Women With Autism Aren't Getting Diagnosed HowStuffWorks NOW
Women With Autism Aren't Getting Diagnosed HowStuffWorks NOW

This week, Guardian columnist Nicola Clark started the Twitter hashtag #SheCantBeAutistic to highlight how women with autism are often dismissed, misunderstood and underdiagnosed — if diagnosed at all.

And, not surprisingly, #sheisntalone.

The Centers for Disease Control and Prevention reports an autism spectrum disorder prevalence rate of 1 in 68 American children. But getting that diagnosis, and the life-changing therapies and resources that can come with it, is particularly challenging for adult women like Nicola Clark because the combination of gender and age can make them doubly invisible to the clinical community.

The Mayo Clinic notes how historically, autism has been described as a neurodevelopmental disorder that results in "extreme male brains." In fact, many diagnostic tools have been developed based exclusively on how autism functions and presents in boys.

So what if you're a woman like Clark who long suspected she was autistic? Requesting a diagnostic assessment from your general practitioner is sort of like visiting a proctologist for a pap smear. It's probably not going to happen. 

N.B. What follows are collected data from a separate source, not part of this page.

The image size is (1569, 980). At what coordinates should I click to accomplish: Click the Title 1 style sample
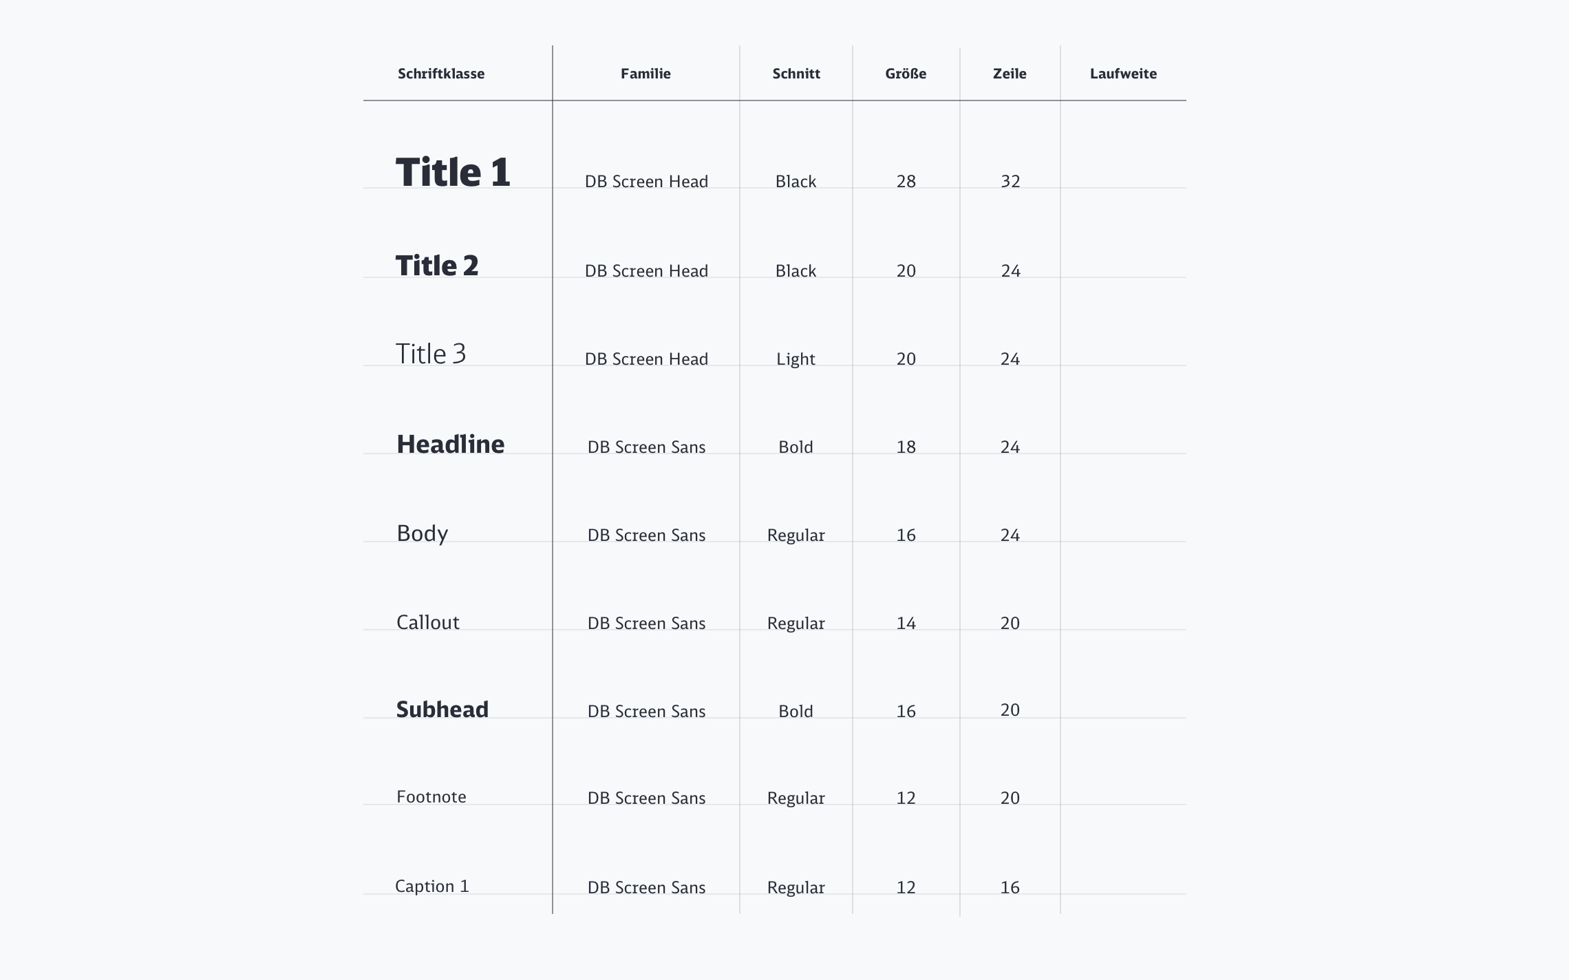tap(453, 172)
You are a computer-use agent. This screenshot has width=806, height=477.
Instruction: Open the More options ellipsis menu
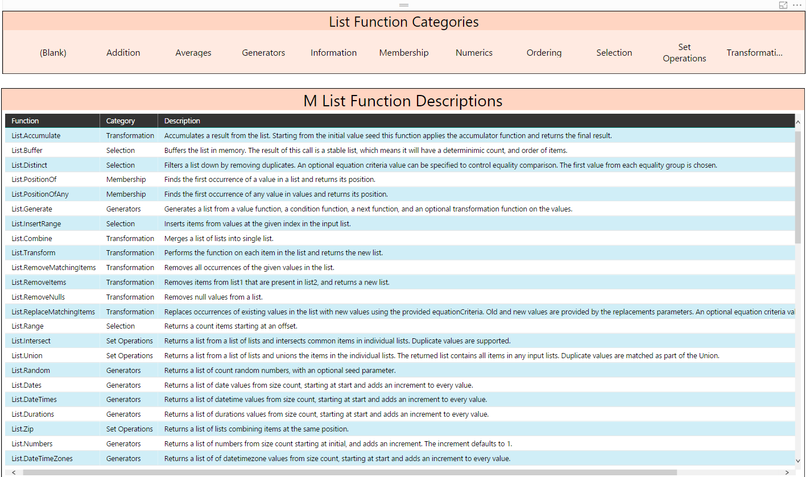(x=797, y=5)
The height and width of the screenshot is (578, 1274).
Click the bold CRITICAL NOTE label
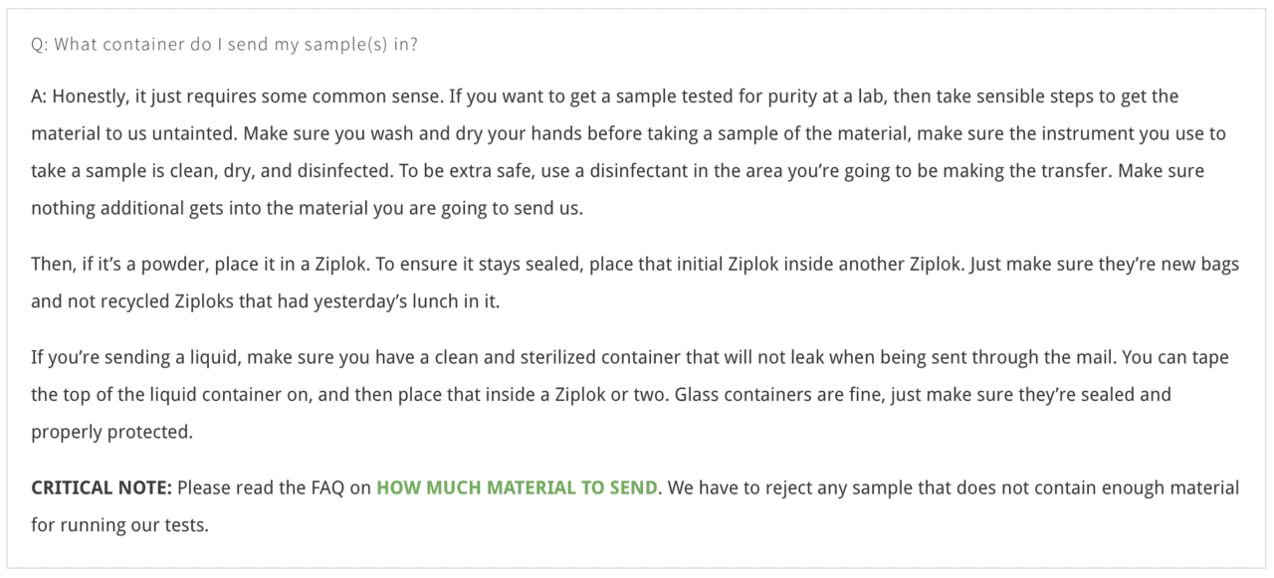(x=102, y=487)
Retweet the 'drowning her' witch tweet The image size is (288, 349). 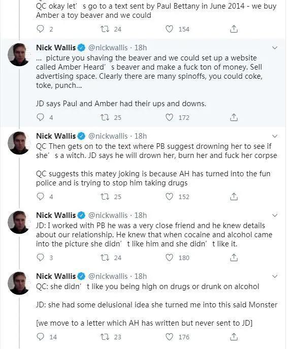(x=105, y=197)
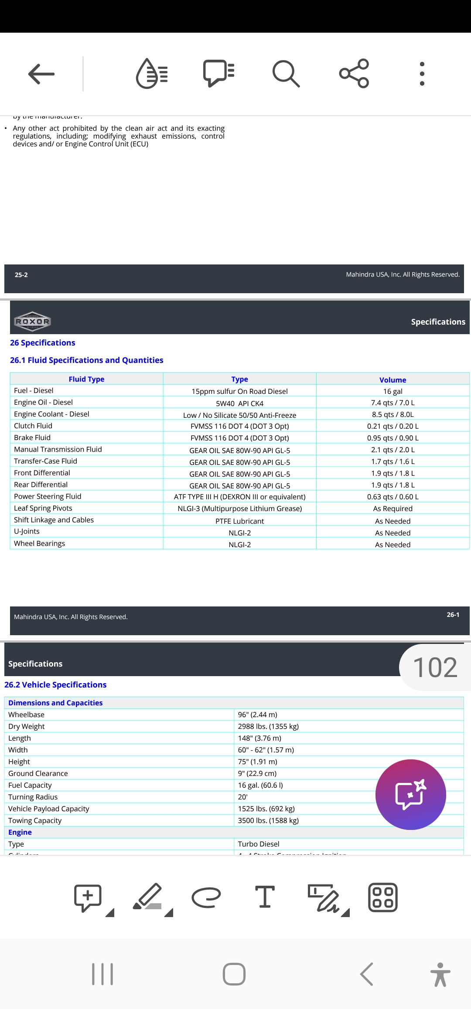Image resolution: width=471 pixels, height=1009 pixels.
Task: Open the comments list panel
Action: click(x=219, y=73)
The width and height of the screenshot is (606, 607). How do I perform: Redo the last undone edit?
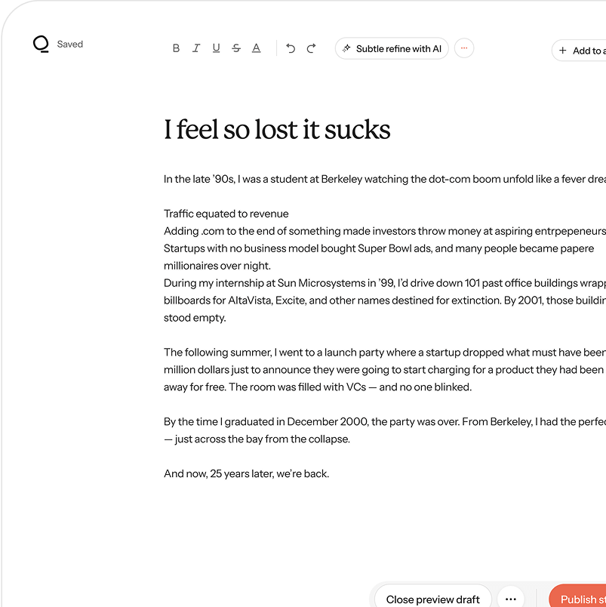(311, 48)
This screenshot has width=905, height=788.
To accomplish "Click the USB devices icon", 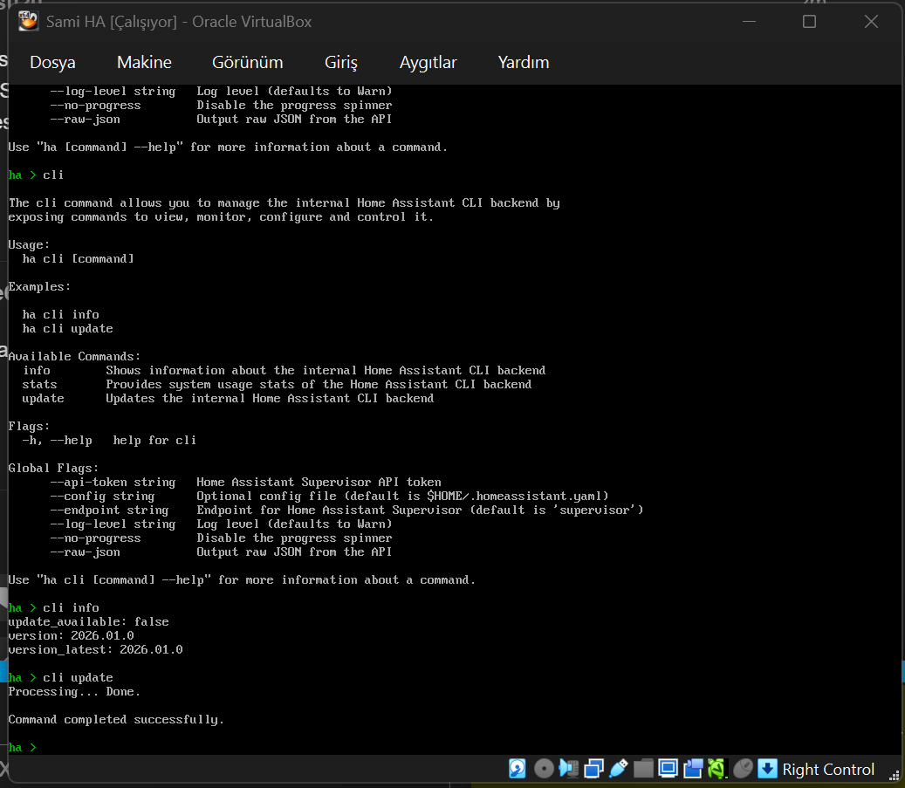I will pyautogui.click(x=618, y=769).
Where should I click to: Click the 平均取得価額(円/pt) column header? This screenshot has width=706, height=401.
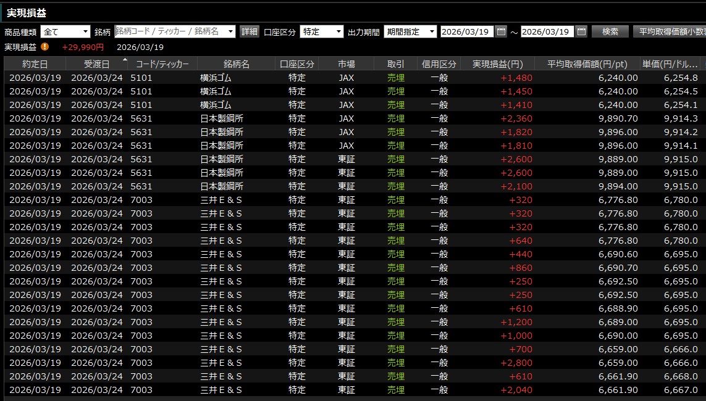point(589,64)
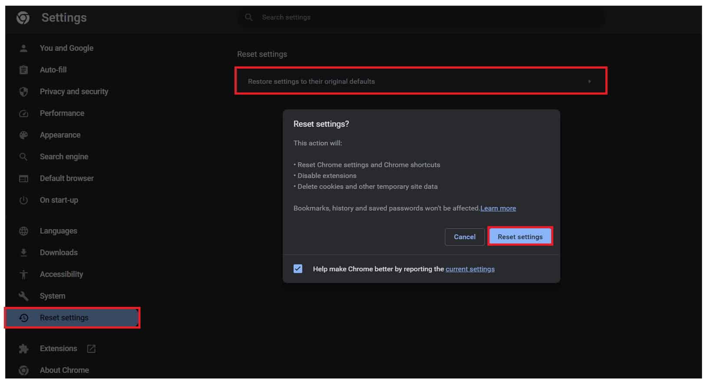Select Reset settings in the sidebar
The height and width of the screenshot is (385, 709).
[x=64, y=318]
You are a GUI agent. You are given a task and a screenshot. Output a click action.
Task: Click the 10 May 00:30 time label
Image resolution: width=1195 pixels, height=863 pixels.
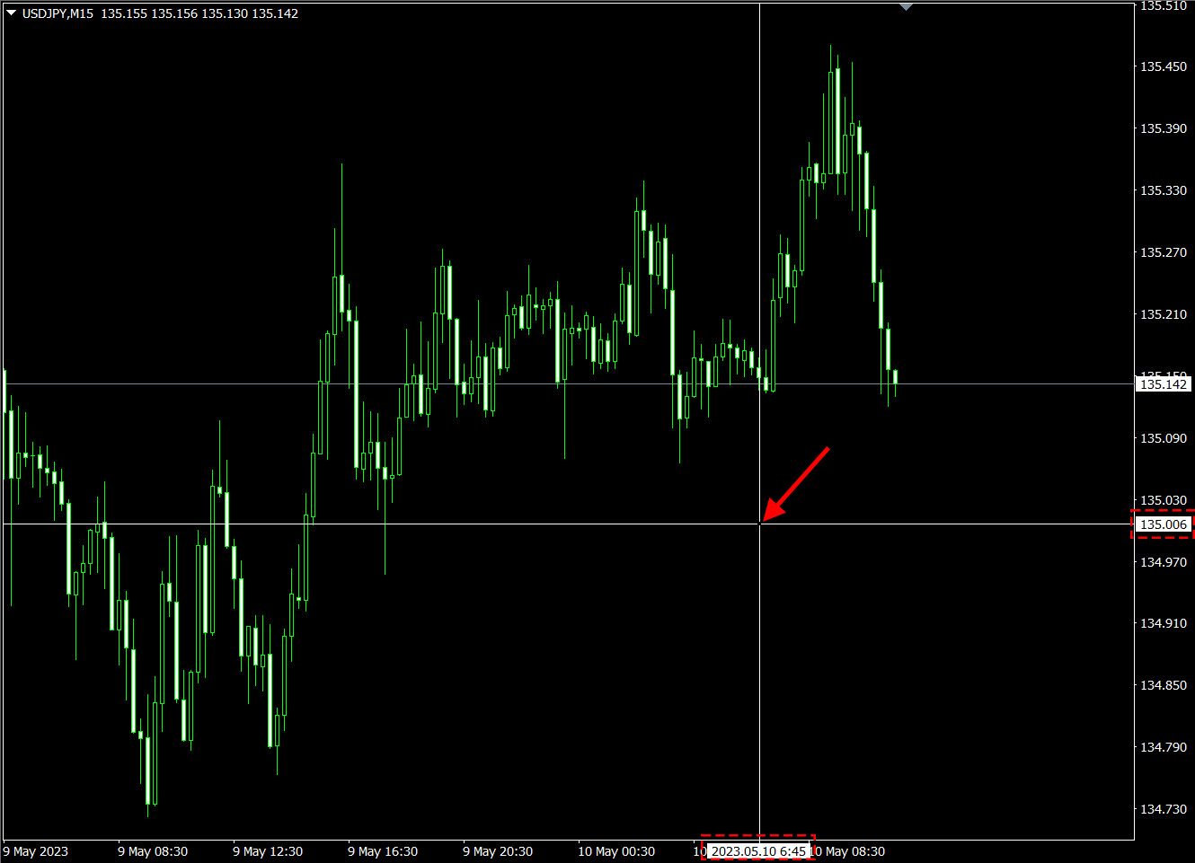click(x=618, y=850)
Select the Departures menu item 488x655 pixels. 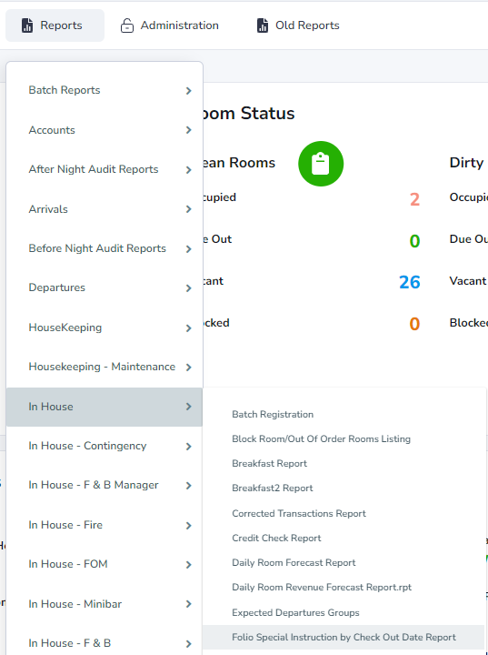click(x=105, y=287)
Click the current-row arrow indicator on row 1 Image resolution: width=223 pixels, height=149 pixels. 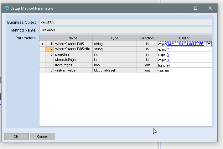[42, 44]
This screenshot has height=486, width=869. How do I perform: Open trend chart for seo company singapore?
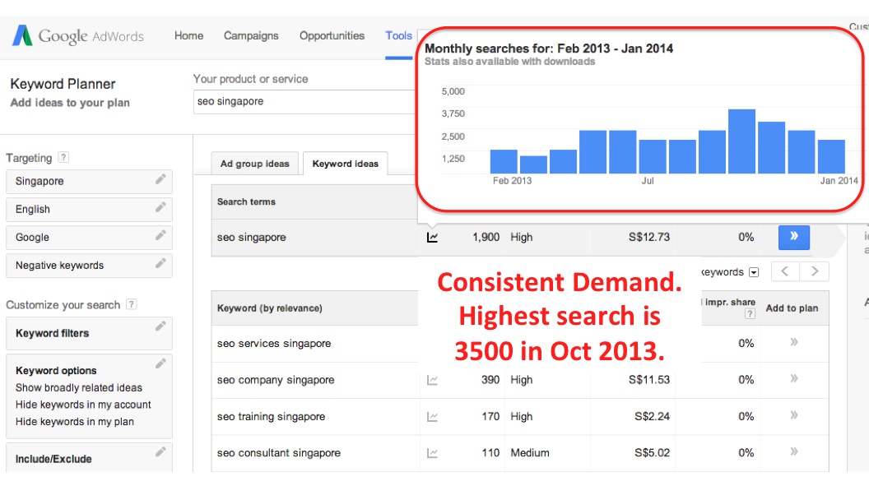pos(432,380)
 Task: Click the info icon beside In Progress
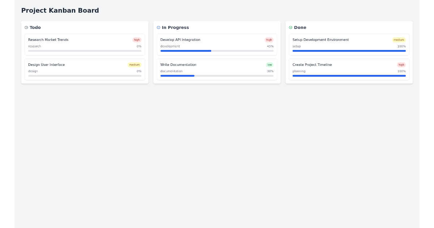point(158,28)
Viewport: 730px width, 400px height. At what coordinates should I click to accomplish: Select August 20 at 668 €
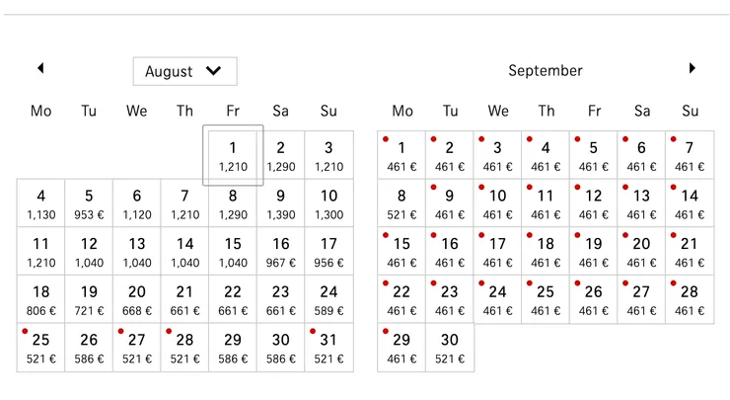click(x=137, y=299)
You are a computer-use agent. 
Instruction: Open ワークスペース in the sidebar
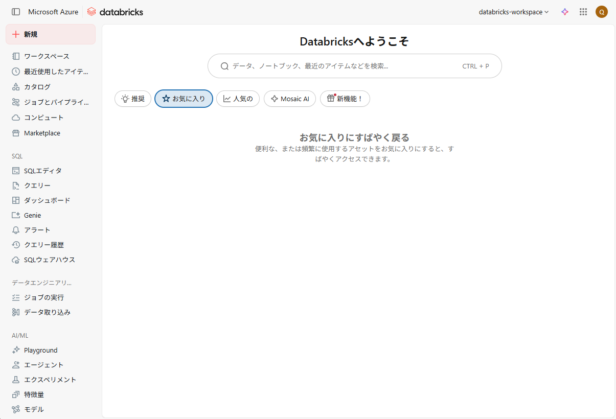(x=47, y=56)

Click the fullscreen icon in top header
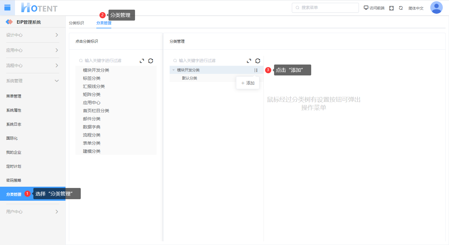(x=391, y=8)
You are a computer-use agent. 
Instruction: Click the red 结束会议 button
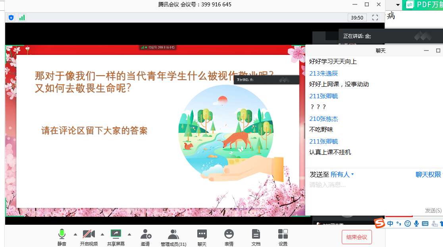pos(356,237)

Why not? Consider the disorder's three primary symptoms: social impairments, communication difficulties and repetitive or restrictive behaviors. Based on that rubric, boys are four to five times likelier, on average, to be diagnosed with autism.

At least for now.

More recent studies that are paying closer attention to both how girls' brain structures and socialization patterns are identifying more sex- and gender-specific symptomology, especially among high-functioning kids. For instance, autistic girls tend to be more social and verbally fluent than boys, and any repetitive behaviors are often less outstanding. Whereas autistic boys might exhibit aggression and hyperactivity, autistic girls are also more adept at masking outward manifestations of the disorder.

Fast-forward a few years and even the astute eyes required to spot autism in young girls can easily overlook women who've grown up coping without any medical intervention. Having friends, families and stereotypically feminine interests are all factors that can disqualify women from receiving autism assessments, as The Guardian's Nicola Clark wrote.

Instead, Cynthia Kim at Autism Women's Network says autistic women are likelier to be diagnosed for eating disorders and anxiety, which commonly co-occur with autism in women, as well as obsessive compulsive disorder, bipolar disorder and borderline personality disorder.

Regardless of gender, being an adult with autism can be tremendously challenging since much of the research and resources are concentrated on minors. In June 2015, University of North Carolina psychiatry professor Dr. Joseph Piven told The New York Times, "There is almost no literature on older adults with autism in the field, so we have virtually no knowledge base." Nor is there much subsidized assistance for things like job training, affordable housing and counseling.

From there, the treatment gap only widens with age. When autism consultant Cos Michael attempted to dig up any existing research on older autistic women and menopause, she found nothing.  "I can find no project at all that focuses on the health and wellbeing of older women, not in the past, not now, or in development," Michael wrote in a blog post at Network Autism.

Amid the unknowns, a basic fact remains: There's still a ton to be explored and clarified in how autism functions and presents in girls and women, including its effect on relationships and employment as well as optimal treatments and resources for women with autism across their life spans.

In the meantime, another fact that shouldn't be underestimated is how a correct diagnosis can make a world of difference in a woman's life.

As Nicola Clark wrote: "When the diagnosis came I cried with relief. I'd felt it was almost a battle, that I'd had to prove myself, that I wasn't mad."